Skip to main content

Indexing with Files

Not OnPrem

The aiXplain indexing service supports ingestion of files such as PDFs by automatically parsing their contents and storing them as searchable records. This enables document-level semantic search without requiring manual text extraction.

This guide walks through creating an index, ingesting files, and querying the content using natural language.

Create an Index

Create a new index that will store the ingested file contents.

from aixplain.factories import IndexFactory

index = IndexFactory.create(
name="PDF Document Index",
description="Index for storing parsed PDF content",
embedding_model="6734c55df127847059324d9e" # Replace with your embedding model ID
)

print(index.id)

Ingesting Files into the Index

Upsert Using File Path

You can pass a file path directly to the upsert() method. The file will be read, parsed, and indexed automatically.

pdf_path = "/path/to/document.pdf"

index.upsert(pdf_path)

Parse and Manually Create a Record

You can also extract the content using parse_file() and build a Record manually before upserting.

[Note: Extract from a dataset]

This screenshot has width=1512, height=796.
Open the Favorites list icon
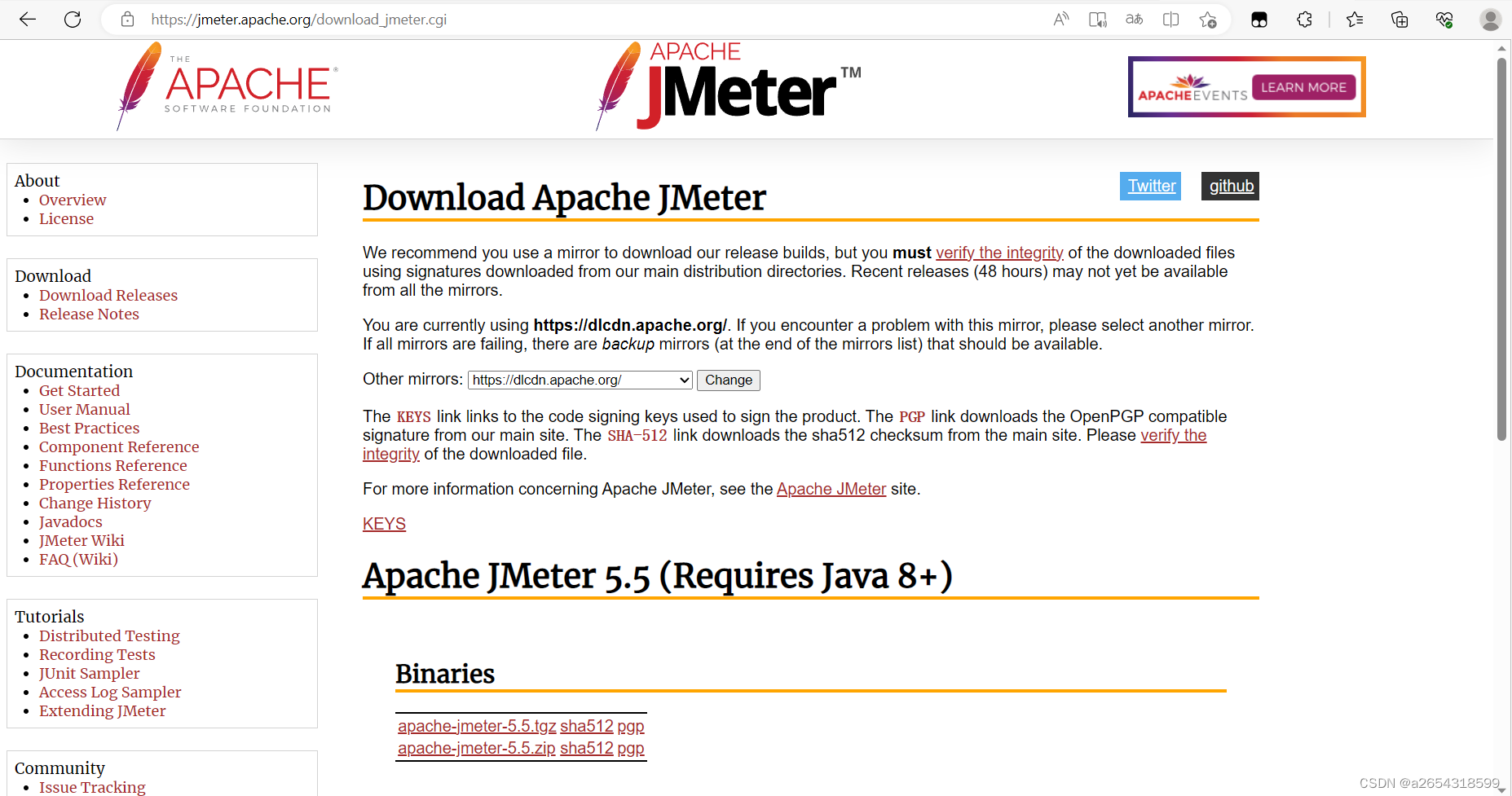1355,19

from aixplain.modules.model.record import Record

parsed_data = index.parse_file(pdf_path)

record = Record(
id="doc1",
value=parsed_data.data,
value_type="text",
attributes={"file_name": "document.pdf"}
)

index.upsert([record])

Prepare a Record from File

To simplify ingestion, use the built-in utility method that handles parsing and record creation:

record = index.prepare_record_from_file(pdf_path)
index.upsert([record])

Search Your Index

You can now search your file-ingested index using natural language queries.

response = index.search("project timeline")

response.data # Top result
response.details # Ranked results with metadata

Count Records

Verify that your file was successfully indexed:

index.count()